++++ Text under study ++++
A new study shows a sharp increase in the use of intensity-modulated radiation therapy to treat prostate cancer when the doctor benefits financially through self-referral, and a House bill aims to crack down on such profit-driven health care practices.
The study, published last week in the New England Journal of Medicine, found a 146 percent increase in IMRT services among urologists who self-refer. Comparing Medicare claims between 2005 and 2010, there was a 19.2 percent increase in IMRT use among self-referring groups once they became self-referrers, versus a 1.3 percent increase among physicians who did not self-refer.
The physician self-referral law, called the Stark Law, prohibits physicians from making referrals for certain health services covered by Medicare to entities with whom they have a financial relationship. Yet the law has an exception for “in-office ancillary services,” which includes radiation therapy.
However, IMRT is not always the best treatment for prostate cancer as far as cost or health, and can actually be harmful to older beneficiaries, according to the author of the study, economist Jean Mitchell, a professor at the McCourt School of Public Policy at Georgetown University.
Mitchell says the ancillary-services exception has resulted in a growing number of urology groups gaining ownership of IMRT services.
“[The exception] enables physicians and physician groups to incorporate designated health services — including radiation services — into their practice without violating the law,” she said. “This self-referral arrangement is linked to increased use of health services and also health care spending, with no clear benefit to patients.”
Rep. Jackie Speier, D-Calif., introduced a bill in August along with Rep. Jim McDermott, D-Wash., and Dina Titus, D-Nev., called the “Promoting Integrity in Medicare Act of 2013” to address this issue. The bill would prohibit self-referral for radiation therapy, advanced imaging, anatomic pathology, and physical therapy.
“This is unnecessary, inappropriate, and in some cases even harmful treatments or services,” Speier said. “This is not about better care and not about patient convenience, it’s really about making a buck.”
++++ Record excerpts ++++
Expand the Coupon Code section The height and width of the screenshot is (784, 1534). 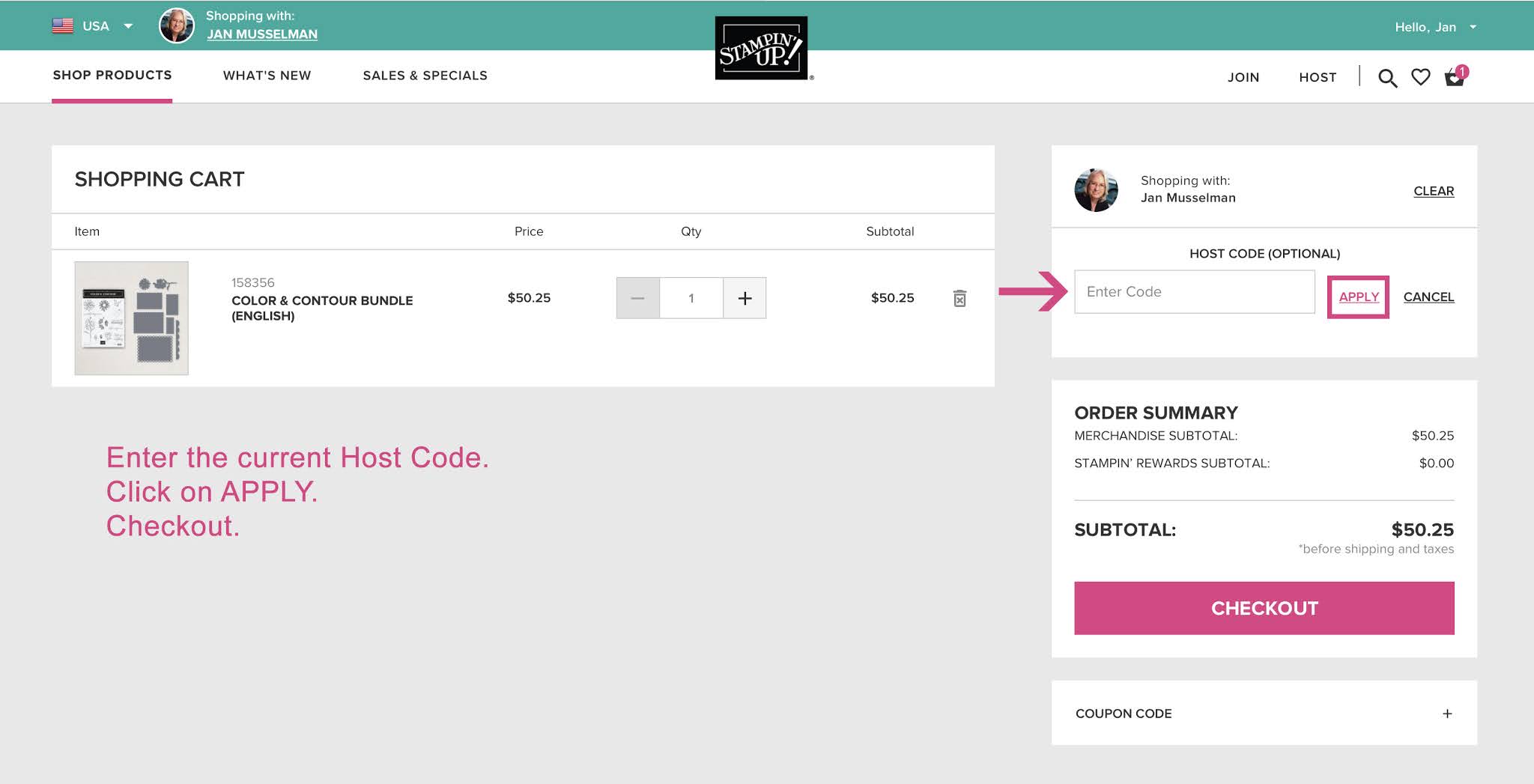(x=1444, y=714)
++++
++++ Record excerpts ++++
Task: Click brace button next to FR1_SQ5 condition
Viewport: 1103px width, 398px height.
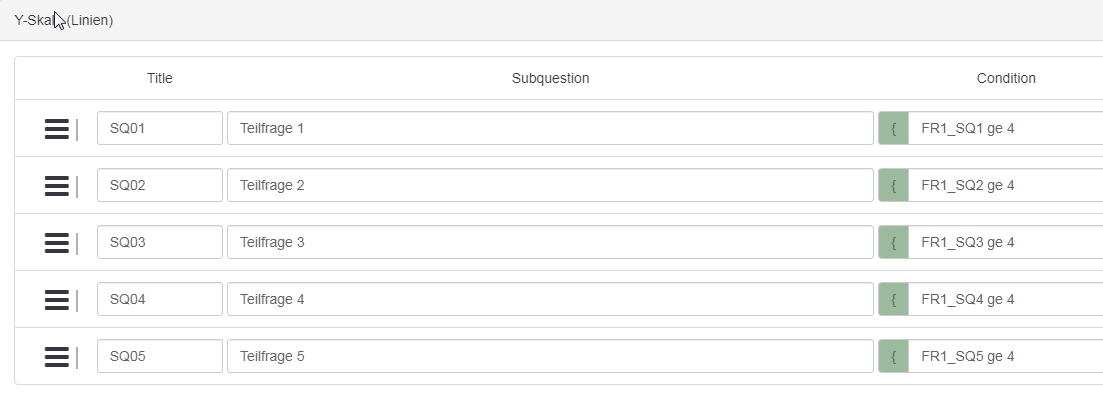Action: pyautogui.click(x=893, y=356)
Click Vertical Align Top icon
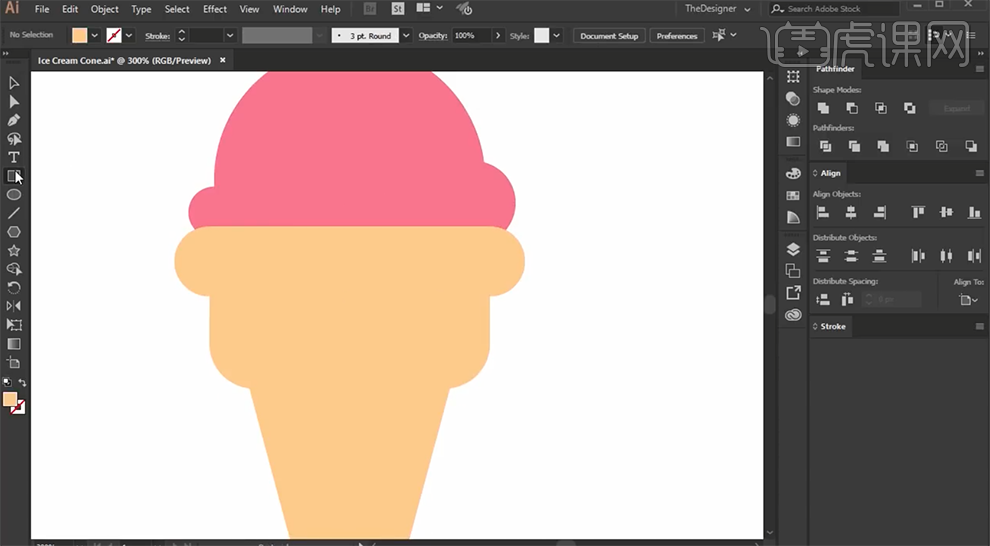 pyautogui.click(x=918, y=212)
++++
▶ What to work on:
(a) Translate this sentence from the self-referral article into Spanish: "Mitchell says the ancillary-services exception has resulted in a growing number of urology groups gaining ownership of IMRT services."
(b) According to the self-referral article, in which journal was the study published?
The rows come from a different source than the self-referral article.

▶ Task results:
(a) Mitchell afirma que la excepción de servicios auxiliares ha dado lugar a que un número creciente de grupos de urología adquieran la propiedad de servicios de IMRT.

(b) The New England Journal of Medicine.